=== Section Start ===

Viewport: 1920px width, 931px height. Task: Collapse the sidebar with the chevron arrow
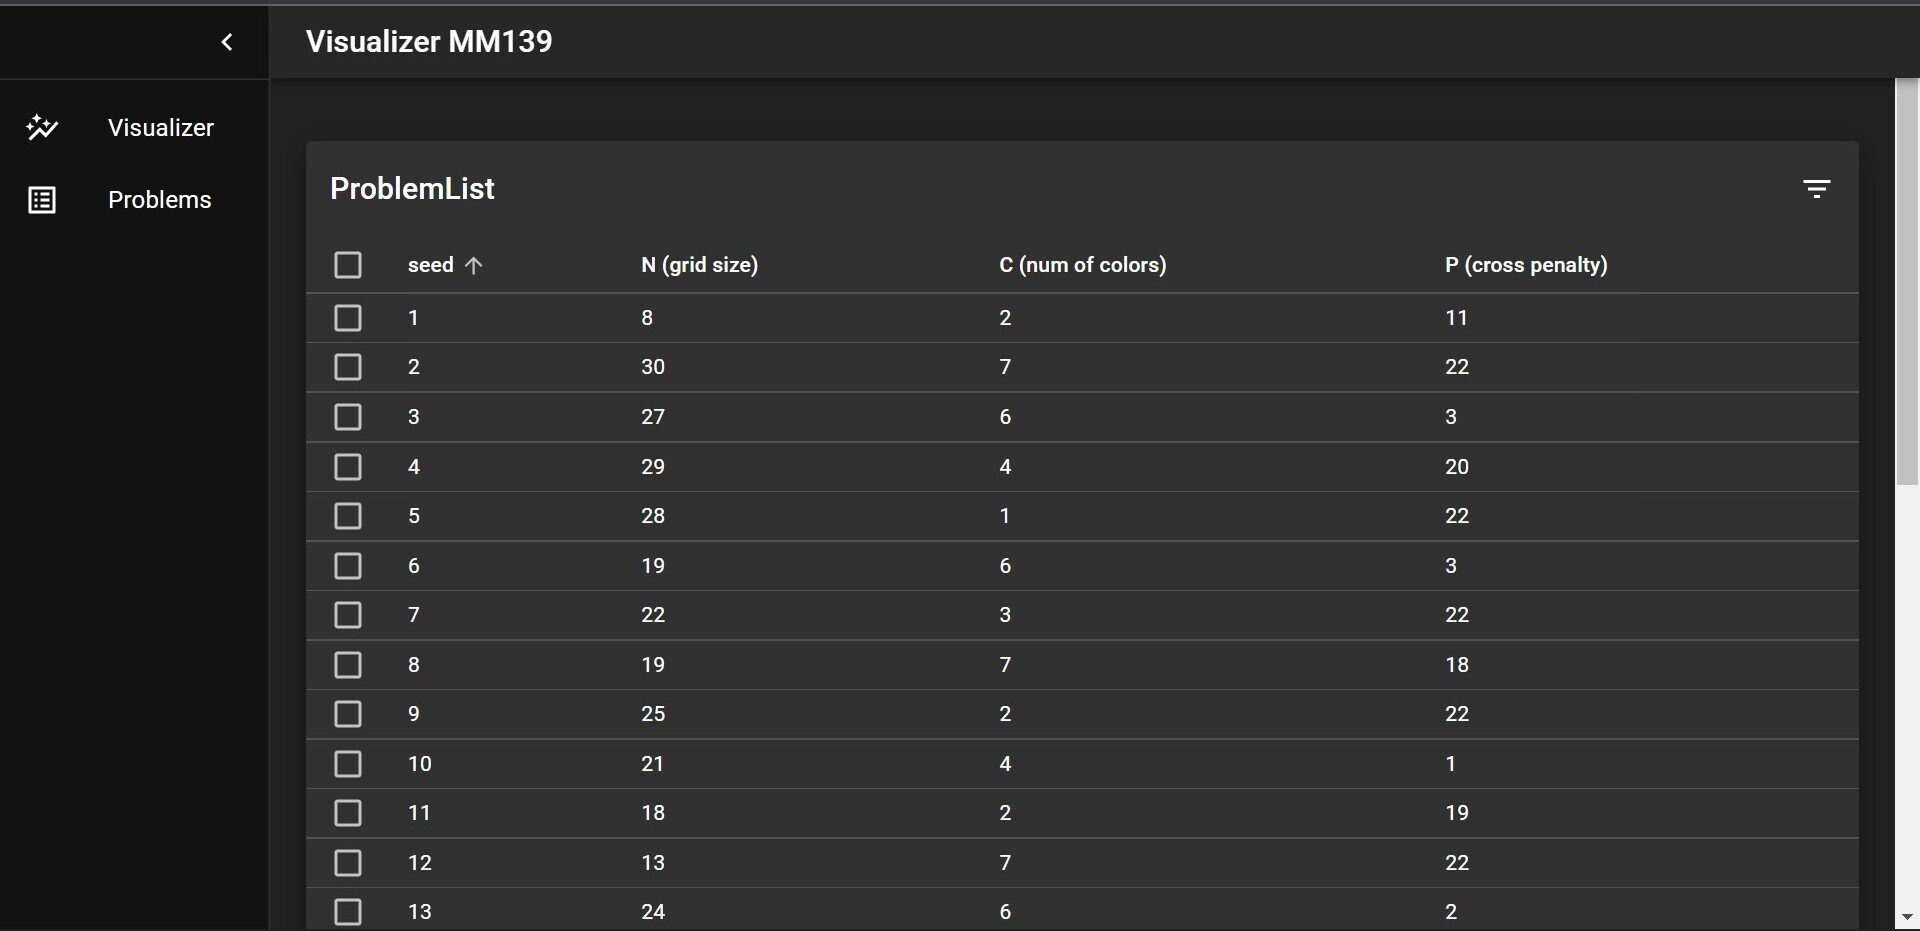pos(227,42)
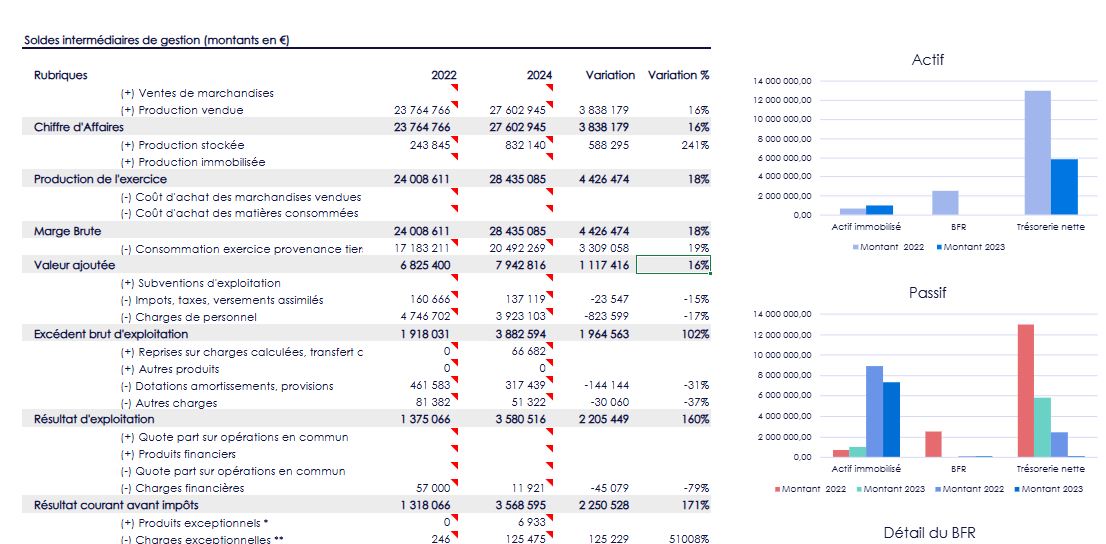Viewport: 1106px width, 544px height.
Task: Click the Soldes intermédiaires de gestion title
Action: click(x=156, y=41)
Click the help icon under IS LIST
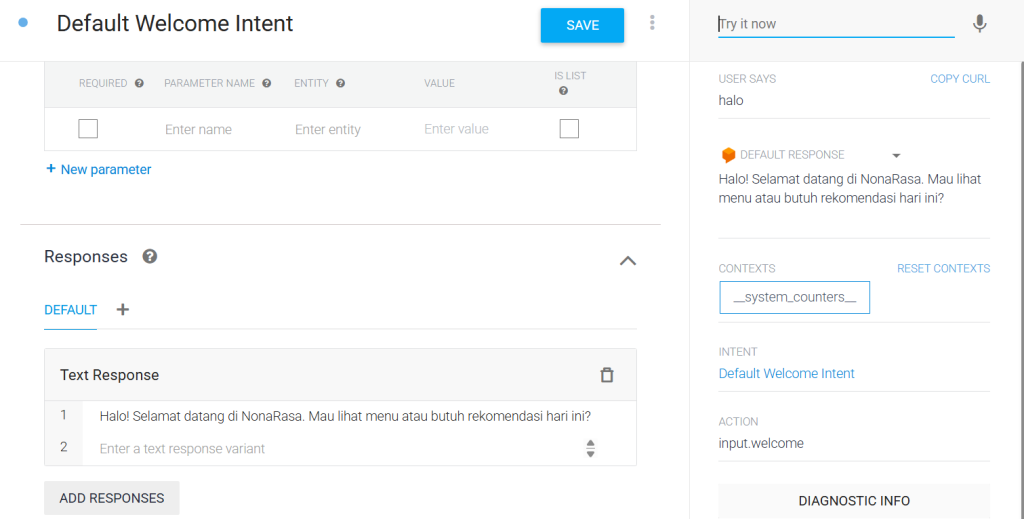The width and height of the screenshot is (1024, 519). [564, 91]
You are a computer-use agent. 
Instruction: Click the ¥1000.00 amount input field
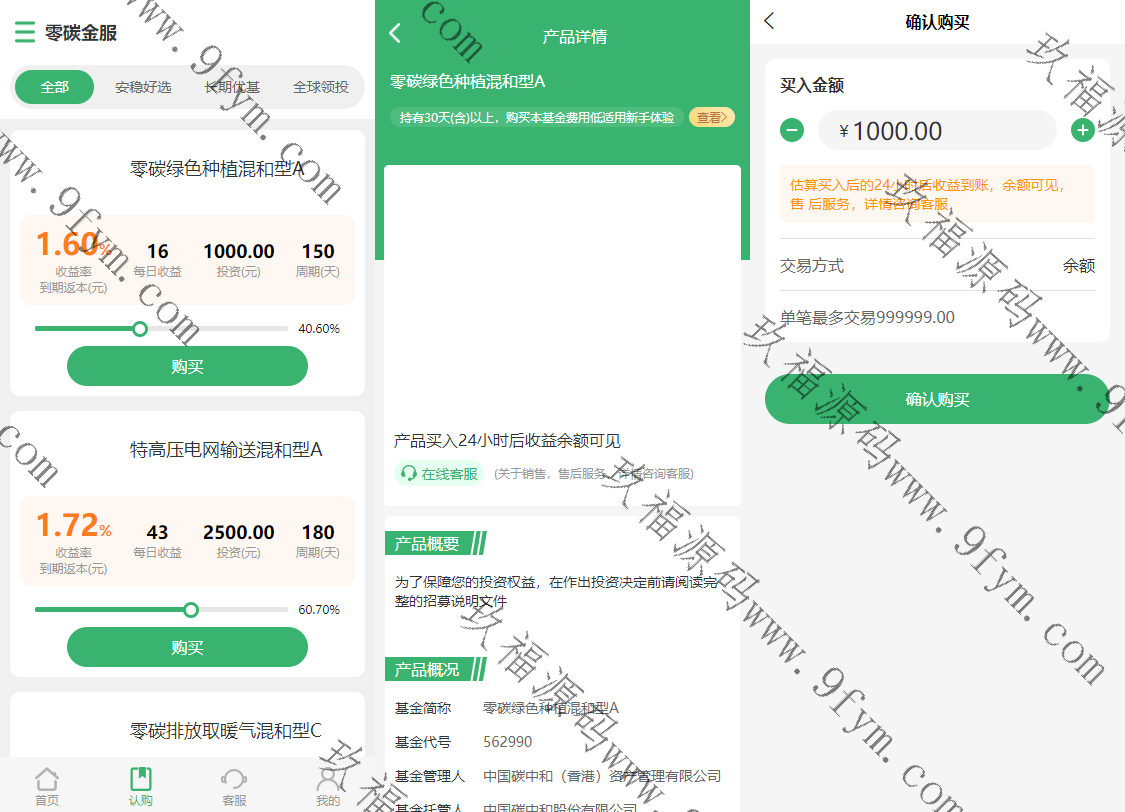coord(937,131)
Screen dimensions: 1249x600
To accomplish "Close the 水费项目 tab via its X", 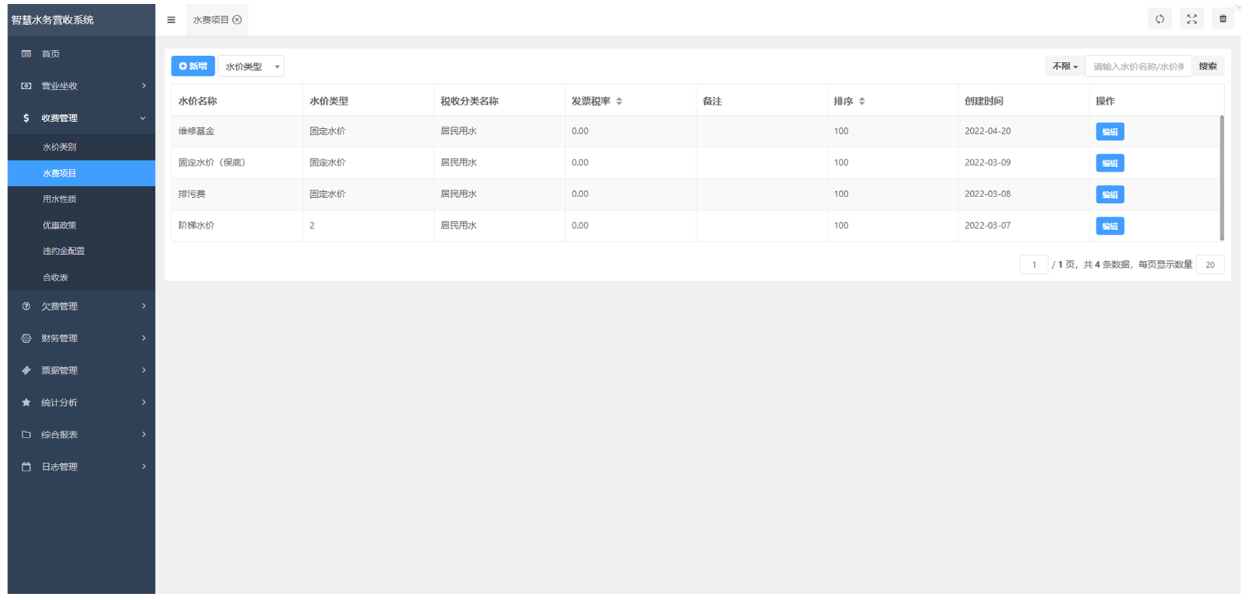I will 237,20.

=== Section End ===

DESCRIPTION OF THE TASK :: Repeat the records above exactly, from the first line through the line that contains "You are a computer-use agent.", and leave out the pictures.

TASK OUTPUT ::
Viewport: 1920px width, 931px height. Task: Collapse the sidebar with the chevron arrow
pos(227,42)
Viewport: 1106px width, 544px height.
Task: Click the Soldes intermédiaires de gestion title
Action: click(x=156, y=41)
Click the help icon under IS LIST
The width and height of the screenshot is (1024, 519). [564, 91]
You are a computer-use agent. 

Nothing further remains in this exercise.